Jeremias Macário | uma sociedade cruel e estúpida

Foto: BLOG DO ANDERSON

Os segmentos da sociedade pouco reagiram, somente as famílias foram às ruas protestar e a mídia apenas deu alguns registros do fato. Estou me referindo à brutalidade cometida contra dois rapazes negros que furtaram uns quilos de carne no Supermercado Atacarejo, em Salvador, na última semana. Diante de tanta crueldade e estupidez de crimes hediondos, a nossa sociedade, de tão insensível, não reage mais, e ainda tem muitos que acham que eles deveriam mesmo era morrer nas mãos dos traficantes, conforme foram entregues pelos seguranças do estabelecimento. >>>>>.

  A pergunta que não quer calar é se essa não é uma prática adotada pelo supermercado, ao invés de chamar a polícia para registrar o ocorrido na delegacia?  Como se trata de pobres negros, essa será mais uma atrocidade que irá cair no esquecimento e entrar na pasta dos arquivos mortos.

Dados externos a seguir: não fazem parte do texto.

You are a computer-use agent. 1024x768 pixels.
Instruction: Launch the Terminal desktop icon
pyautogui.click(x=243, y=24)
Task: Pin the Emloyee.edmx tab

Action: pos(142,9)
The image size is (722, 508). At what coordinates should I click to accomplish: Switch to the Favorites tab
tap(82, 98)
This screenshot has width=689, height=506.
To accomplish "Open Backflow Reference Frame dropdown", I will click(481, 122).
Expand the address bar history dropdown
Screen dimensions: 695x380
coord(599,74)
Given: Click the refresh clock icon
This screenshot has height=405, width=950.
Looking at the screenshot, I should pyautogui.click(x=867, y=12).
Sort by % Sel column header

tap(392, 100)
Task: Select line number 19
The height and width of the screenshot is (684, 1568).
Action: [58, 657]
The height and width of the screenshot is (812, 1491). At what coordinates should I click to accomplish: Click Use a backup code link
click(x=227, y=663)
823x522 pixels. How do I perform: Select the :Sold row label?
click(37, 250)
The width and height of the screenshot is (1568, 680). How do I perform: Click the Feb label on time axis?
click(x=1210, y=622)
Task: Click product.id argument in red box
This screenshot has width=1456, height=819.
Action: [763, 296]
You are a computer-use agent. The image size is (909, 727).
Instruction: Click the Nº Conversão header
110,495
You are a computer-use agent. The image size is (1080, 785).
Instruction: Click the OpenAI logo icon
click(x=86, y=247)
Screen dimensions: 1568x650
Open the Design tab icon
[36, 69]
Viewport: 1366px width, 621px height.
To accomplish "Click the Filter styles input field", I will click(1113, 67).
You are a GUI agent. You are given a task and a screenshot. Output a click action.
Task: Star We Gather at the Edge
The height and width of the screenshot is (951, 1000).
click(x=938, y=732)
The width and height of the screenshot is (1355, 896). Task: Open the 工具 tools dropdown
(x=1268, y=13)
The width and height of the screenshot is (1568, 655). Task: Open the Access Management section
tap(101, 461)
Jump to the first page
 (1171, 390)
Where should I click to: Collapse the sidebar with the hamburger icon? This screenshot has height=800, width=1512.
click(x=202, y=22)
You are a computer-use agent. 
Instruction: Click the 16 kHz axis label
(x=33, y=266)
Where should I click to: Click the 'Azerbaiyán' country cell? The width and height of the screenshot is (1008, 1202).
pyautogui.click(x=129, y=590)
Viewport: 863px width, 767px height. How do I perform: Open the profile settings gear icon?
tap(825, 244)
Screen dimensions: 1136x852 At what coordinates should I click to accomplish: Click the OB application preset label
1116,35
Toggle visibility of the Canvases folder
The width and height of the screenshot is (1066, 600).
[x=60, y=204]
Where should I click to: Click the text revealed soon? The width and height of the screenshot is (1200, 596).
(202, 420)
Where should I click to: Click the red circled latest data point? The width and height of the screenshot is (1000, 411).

   Não interessa se eles tinham ou não passagens na polícia e quais foram as intenções ao pegarem os pacotes de carne, se por motivo de fome ou se para fazerem uma farra. Enquanto isso, os corruptos de colarinho branco da falecida Operação Lava-Jato estão todos sendo soltos e inocentados pelos seus roubos aos cofres públicos.

   Ao ver aquela cena dos dois sentados num canto ao lado dos pacotes, com semblantes de pavor, terror e medo de serem mortos, lembrei imediatamente quando eu e um colega inventamos de cometer um furto de doces, chocolates e biscoitos para comer no Supermercado Paes Mendonça, do Politeama, na mesma Salvador, no início dos anos 70.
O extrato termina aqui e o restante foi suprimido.